◆ **Problem requirements**: Transcribe exactly the line with "Given: Click the red 受 5 badge" and each line that follows it in the listing, down to the last, omitting all pictures.

◆ **Information**:
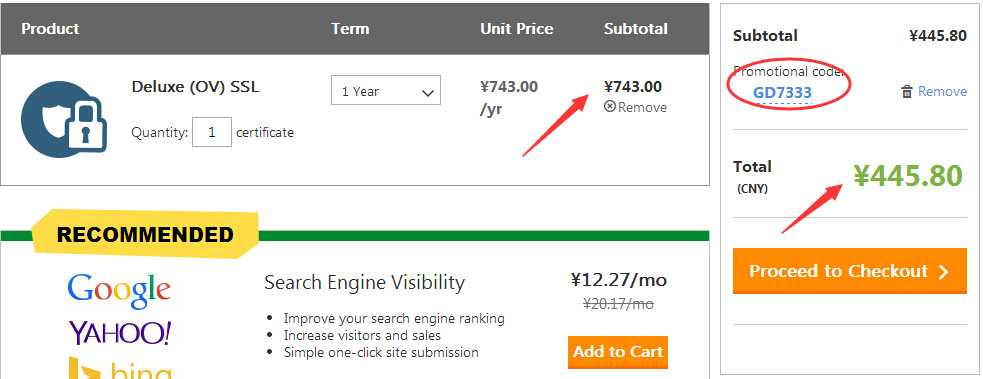Click the Yahoo! logo
Viewport: 983px width, 379px height.
[120, 333]
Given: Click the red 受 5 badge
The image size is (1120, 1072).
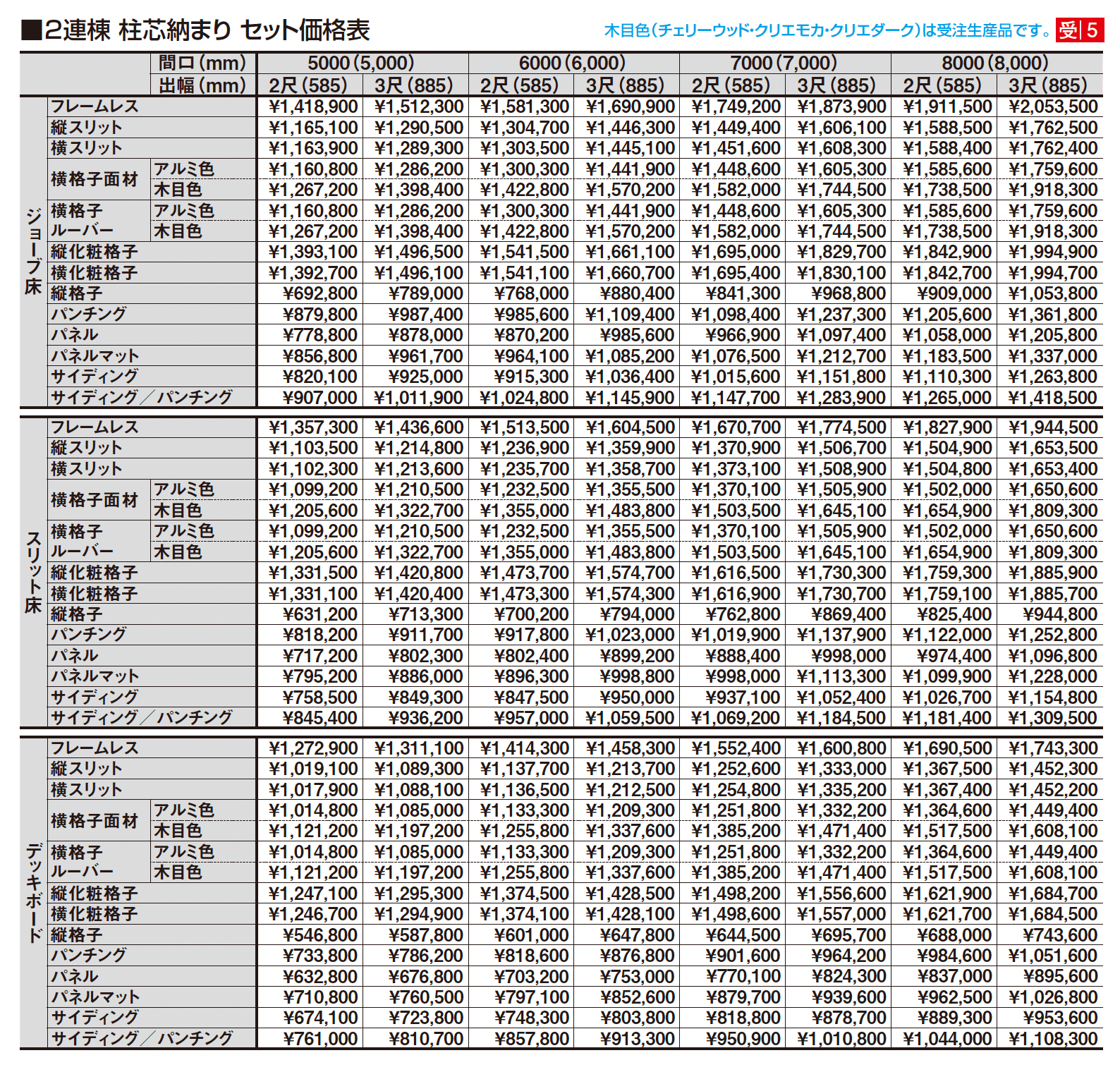Looking at the screenshot, I should [x=1078, y=30].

◆ **Exercise result**:
Given: Click the red 受 5 badge
The image size is (1120, 1072).
Looking at the screenshot, I should [x=1078, y=30].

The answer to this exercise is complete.